長崎県と同県佐世保市が同県川棚町で進めている石木ダム建設事業を巡り、「有識者の意見を聞く場」の第4回会合が30日、県庁で開かれた。専門家を対象とした聴取は2回目で、今回が最後となる見通しだ。
専門家から費用対効果の見直し求める声
会合では、県と佐世保市が治水や利水に関する見解を説明。前回の専門家の会合で「不自然」との指摘を受けた、佐世保市のデータから川棚川流域の降水量を推定する方法について、県土木部の担当者は「算出には、1時間と1日の雨量データが必要。1985年まで流域内には観測地点がなく、両方そろっている佐世保のデータを活用した」と説明した。

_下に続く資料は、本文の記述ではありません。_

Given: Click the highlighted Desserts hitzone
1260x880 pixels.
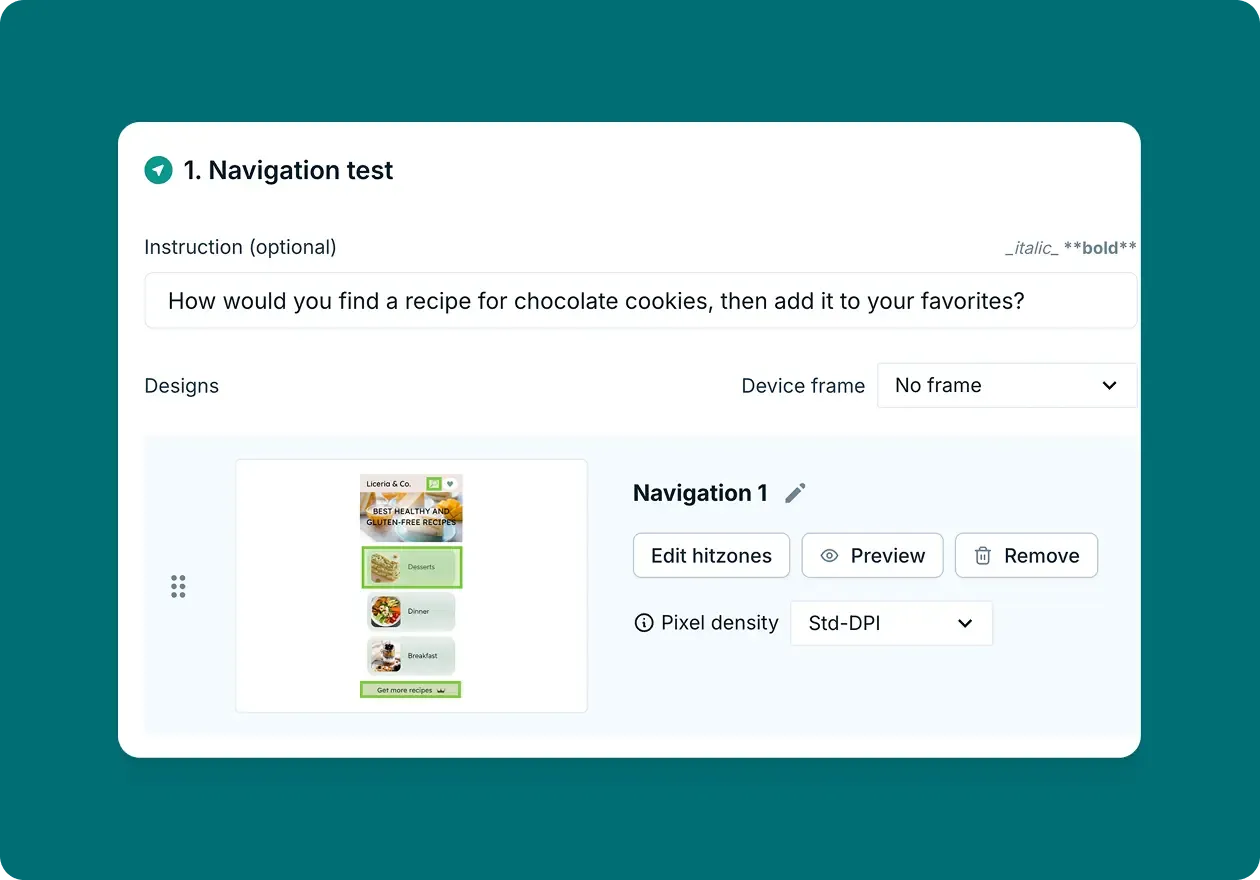Looking at the screenshot, I should point(411,566).
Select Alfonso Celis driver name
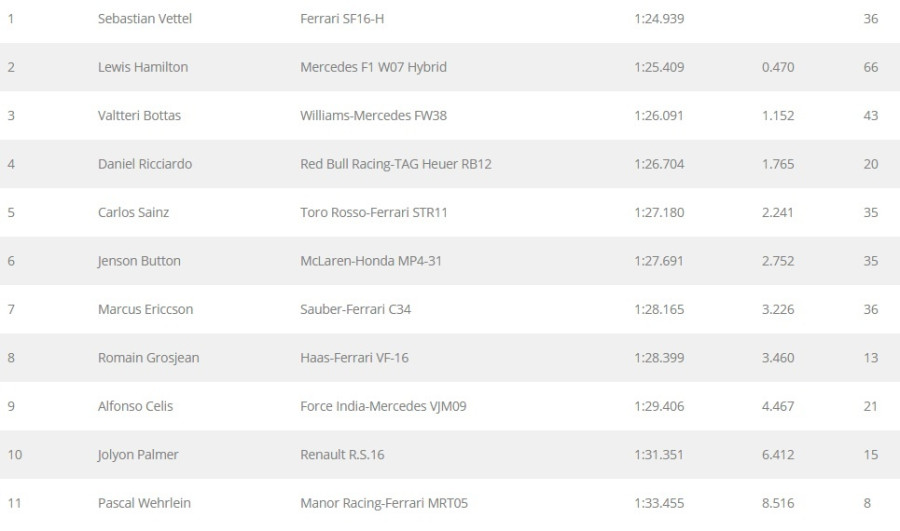The image size is (900, 531). pos(135,406)
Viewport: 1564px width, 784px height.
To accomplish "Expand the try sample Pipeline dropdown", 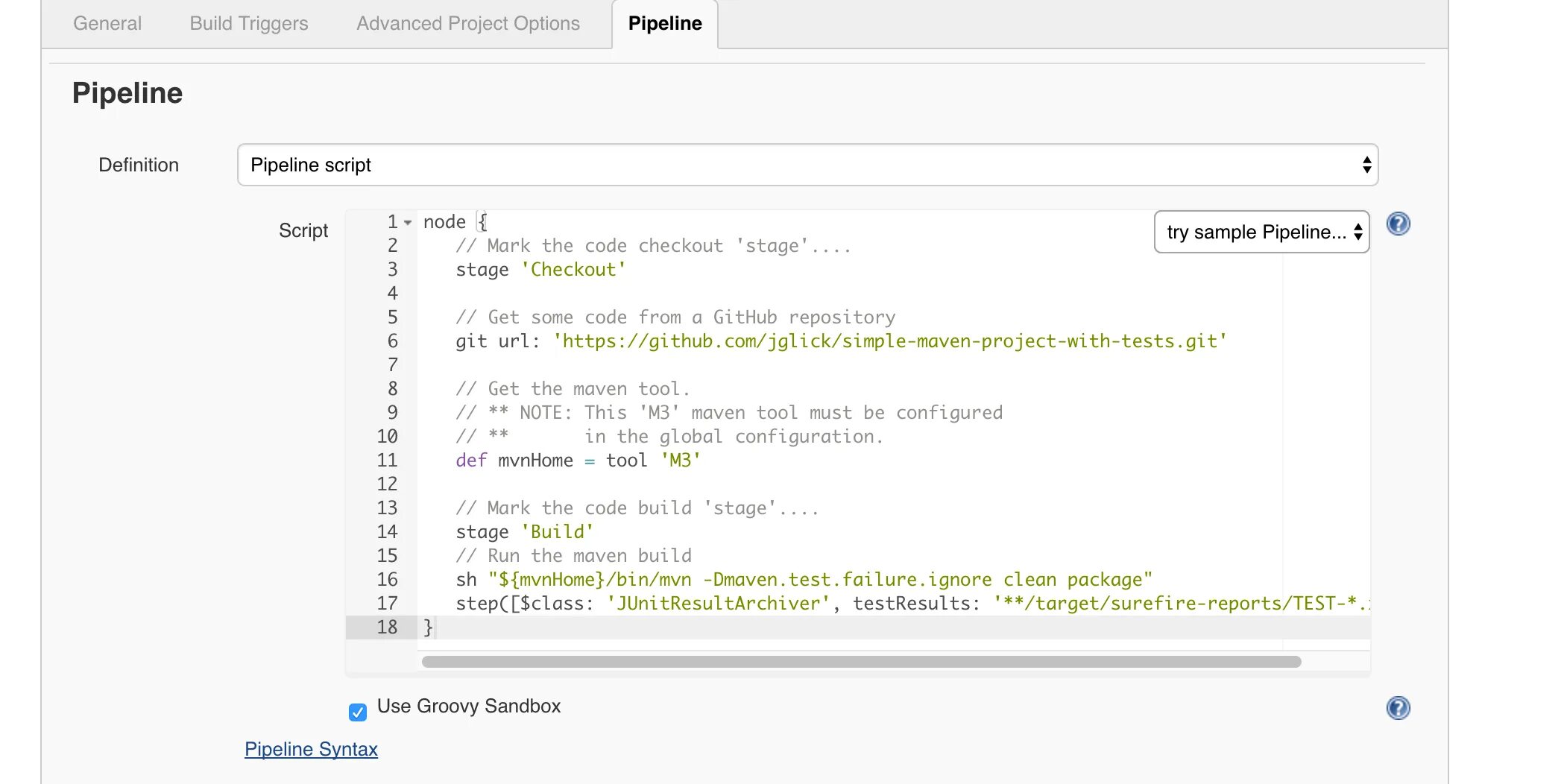I will 1261,232.
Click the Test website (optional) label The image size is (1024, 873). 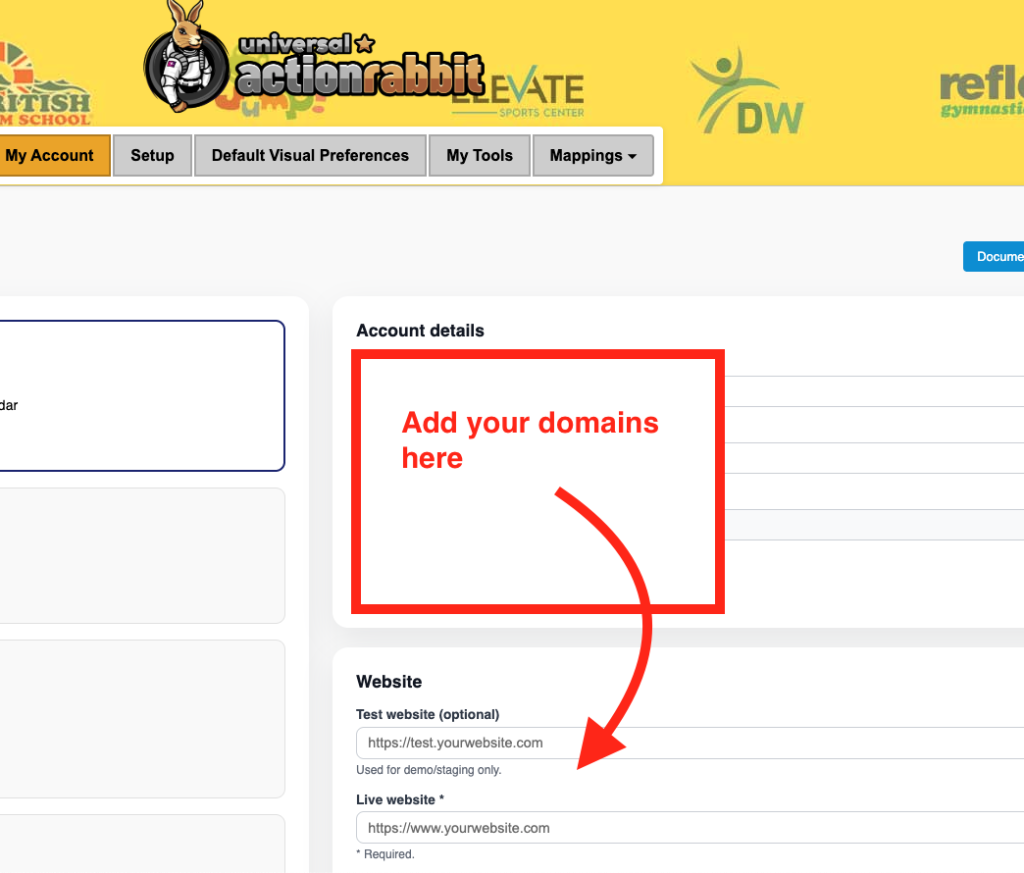click(427, 714)
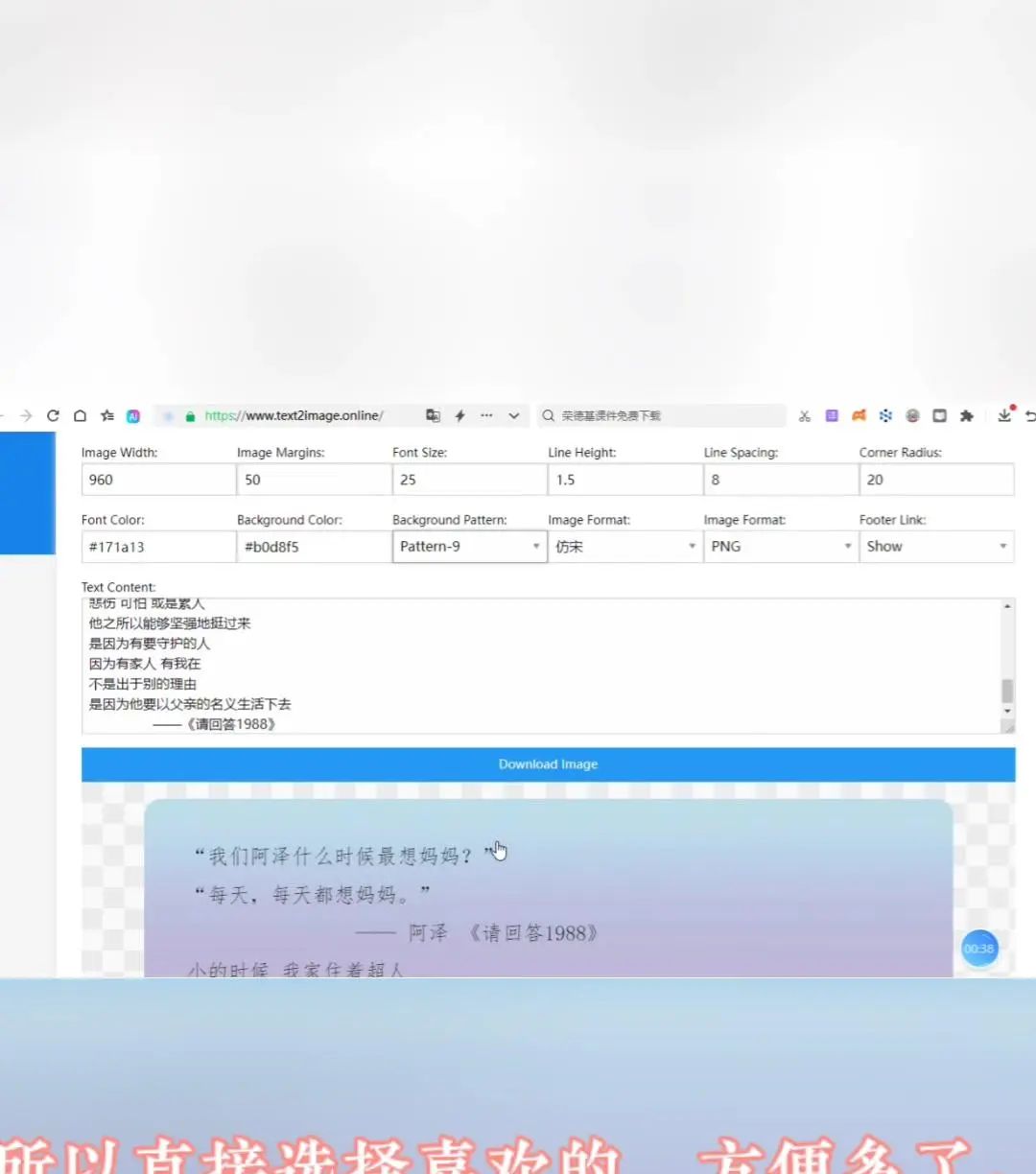
Task: Select the lightning quick-action icon in address bar
Action: [x=460, y=415]
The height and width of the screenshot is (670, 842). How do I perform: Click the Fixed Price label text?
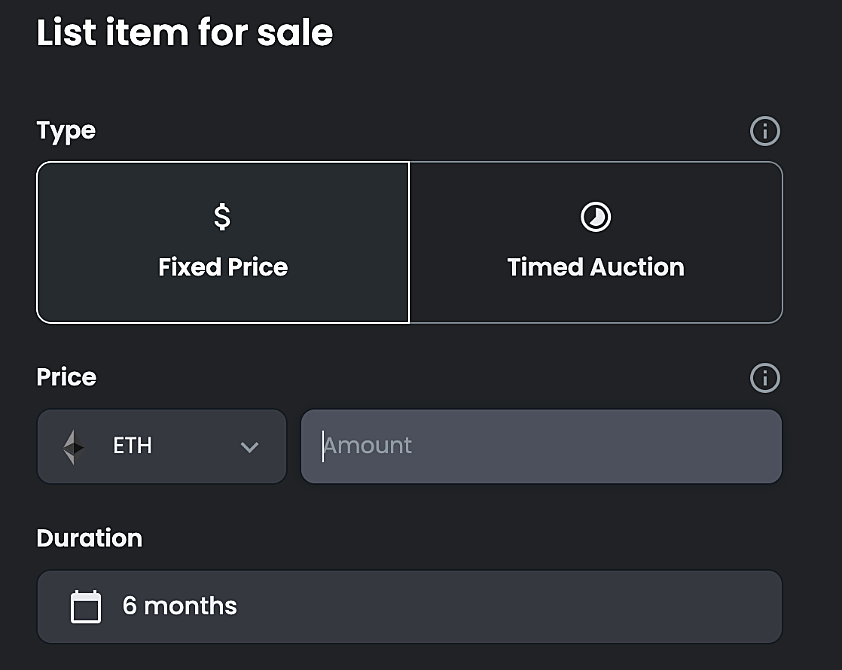coord(223,267)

佐世保市水道局の担当者は「2年に1度は自主節水を呼びかけるなど渇水に直面している。対策が必要だ」と述べた。
専門家の意見と今後の見通し
専門家からは「ダムの効果が過大評価されている。費用対効果を見直すべきだ」「石木ダムは、異常な渇水の時には役に立たない」などの意見が出た。
終了後、平田知事は「希望があった時間を確保して、意見は全てうかがった」として、専門家への聴取を終える考えを示した。一方、事業に反対する住民(81)は会合を傍聴し、「今後も有識者を交えて、みんなが聞けるような形で話し合いを続けてほしい」と語った。